Alla luce di queste considerazioni, emerge l’errore in cui è incorsa la Corte d’Appello che avrebbe dovuto applicare alla chiamata in garanzia il regime processuale dettato dall’art. 331, trattandosi di causa inscindibile rispetto al rapporto principale (cfr. Cass., Sez. 3, Ordinanza n. 25822 del 31/10/2017).
Per l’effetto, il giudice di appello, lungi dal pervenire alla declaratoria di inammissibilità dell’appello proposto nei confronti del condominio, dell’impresa appaltatrice e dell’amministratore, avrebbe dovuto invece, come peraltro fatto, ancorché facendo riferimento alla previsione di cui all’art. 291 c.p.c., fissare termine per l’integrazione del contraddittorio ex art. 331 c.p.c., sicché una volta provvedutosi ad effettuare la notifica nel termine assegnato, sarebbe stata doverosa la decisione nel merito dell’appello.
La sentenza impugnata deve pertanto essere cassata con rinvio per la decisione nel merito dell’appello, dinanzi alla Corte d’Appello di Catania, in diversa composizione.
Il secondo motivo investe la tempestività della notificazione e della sanatoria. Si deduce che in un primo momento, la Corte aveva ritenuto correttamente che le cause fossero inscindibili e, pertanto, aveva ordinato l’integrazione del contraddittorio nei confronti delle altre parti del giudizio.
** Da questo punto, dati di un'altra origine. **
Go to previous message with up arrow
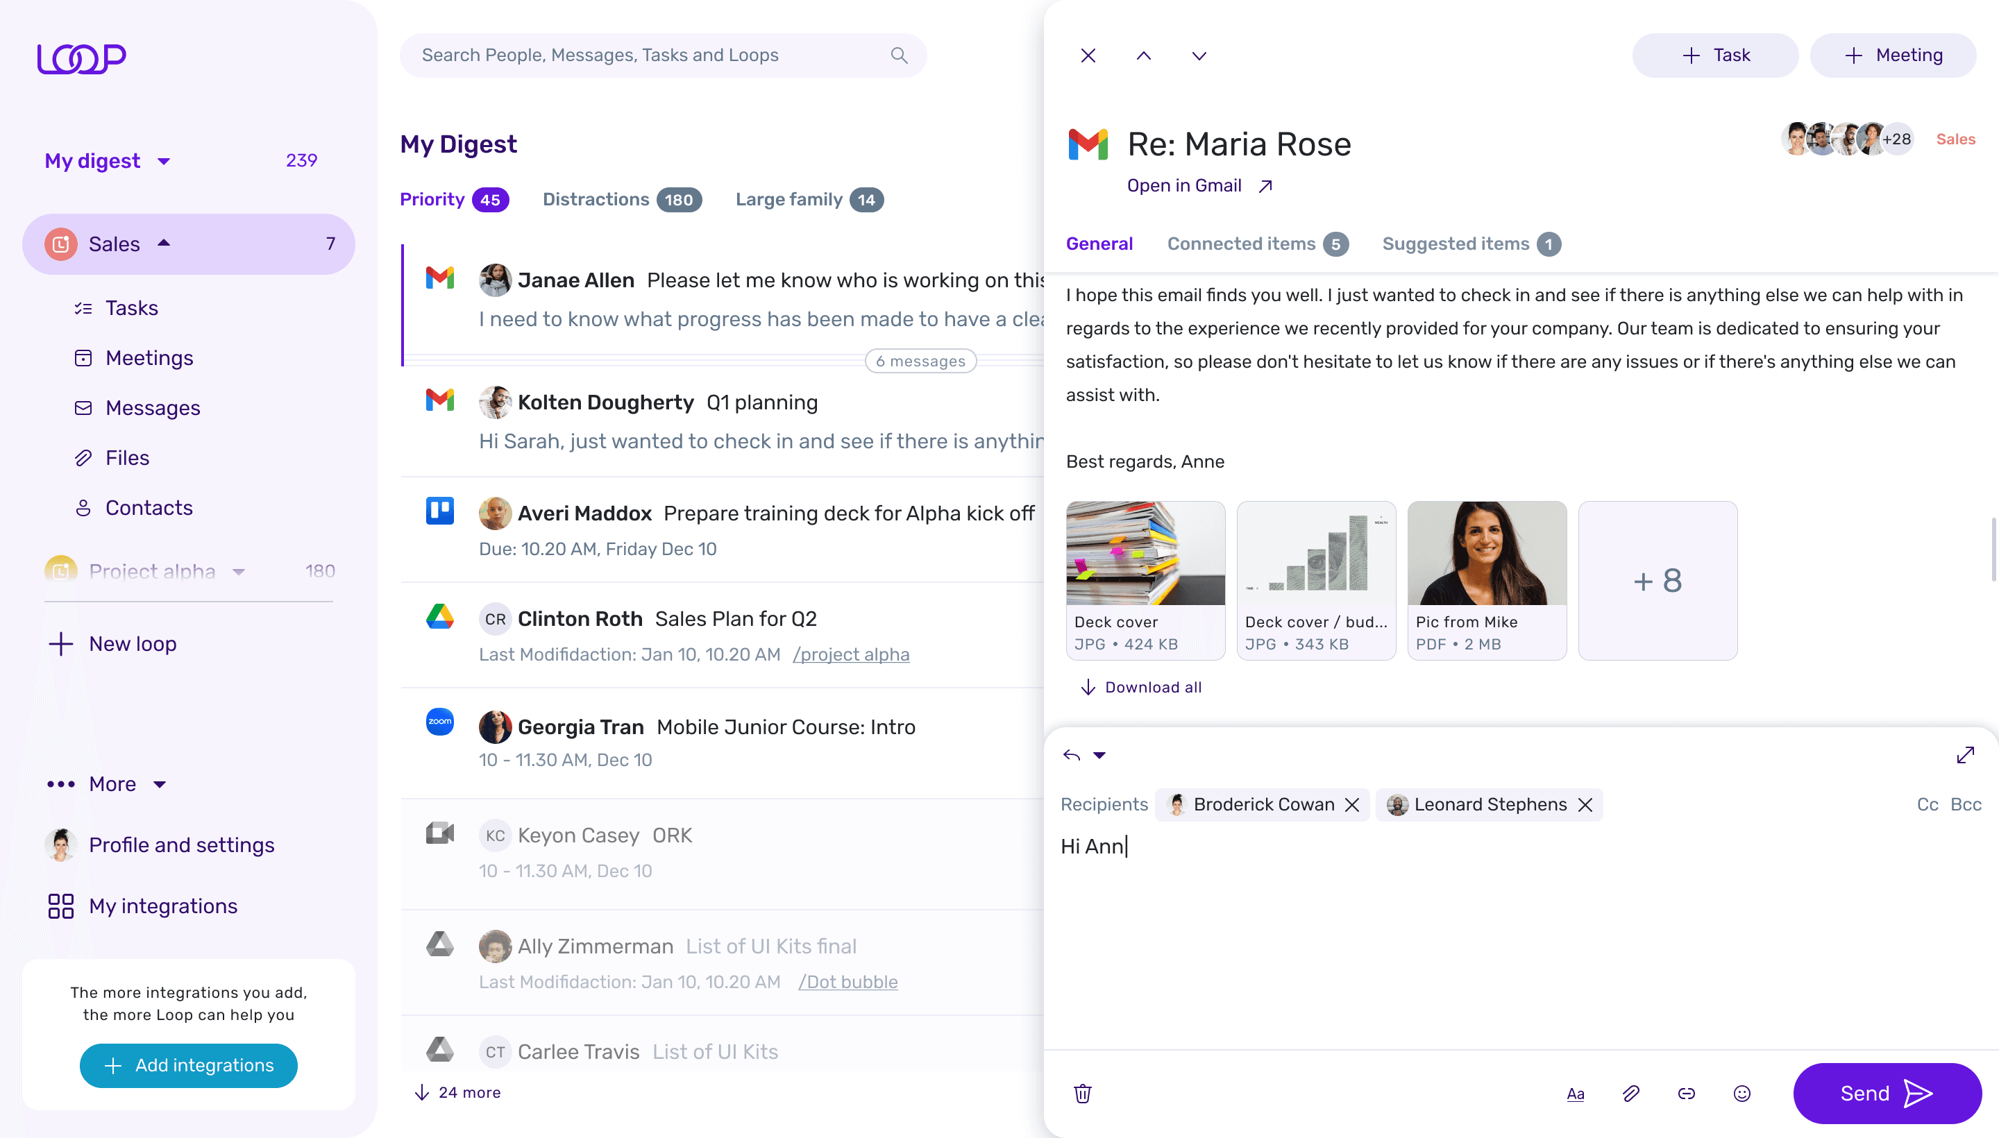 pos(1144,55)
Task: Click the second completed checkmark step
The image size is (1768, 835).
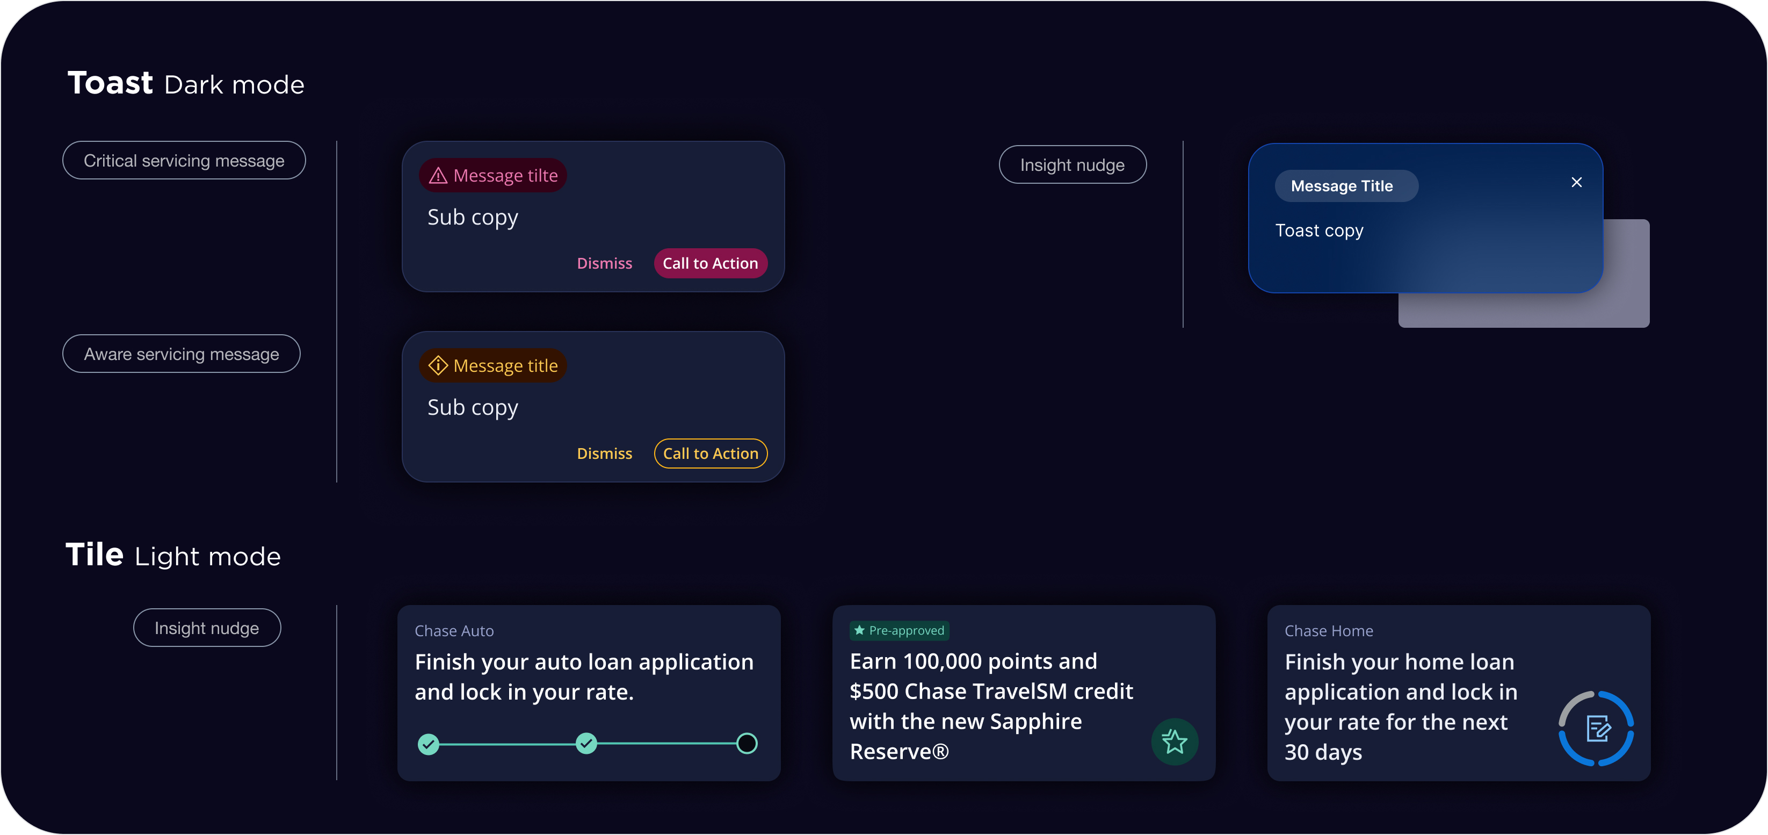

L’integrazione era prontamente adempiuta ai sensi dell’art. 291 c.p.c., con sanatoria ex tunc della nullità della prima notifica.
Peraltro, il procuratore del Condominio aveva evidenziato solo nella comparsa di costituzione in appello di aver comunicato all’Ordine professionale il nuovo domicilio nelle more del termine di impugnazione breve (il nuovo domicilio era comunicato il 14/07/2015, pubblicato il 16/07/2015) e notificando la sentenza di primo grado dal vecchio domicilio ingenerava nell’appellante il convincimento della sua permanenza nello stesso.
La notifica dell’appello, non andata a buon fine in conseguenza del trasferimento del domicilio del procuratore, sarebbe nulla e non inesistente e, non sussistendo alcuna negligenza del notificante, che aveva fatto affidamento nel domicilio indicato nella notifica della sentenza di primo grado, la notifica avrebbe dovuto essere ritenuta tempestiva.
Il motivo è assorbito a seguito dell’accoglimento del primo motivo, dovendo reputarsi, per quanto detto, che la notifica disposta a seguito della concessione del termine da parte del giudice di appello, abbia assicurato l’osservanza del precetto di cui all’art. 331 c.p.c.
Il Giudice del rinvio provvederà anche alla liquidazione delle spese del presente giudizio.
P.Q.M.
Accoglie il primo motivo ed assorbito il secondo, cassa la sentenza con rinvio alla Corte d’Appello di Catania, in diversa composizione, che provvederà anche sulle spese del presente giudizio.
Così deciso in Roma, nella Camera di consiglio, il 24 giugno 2021.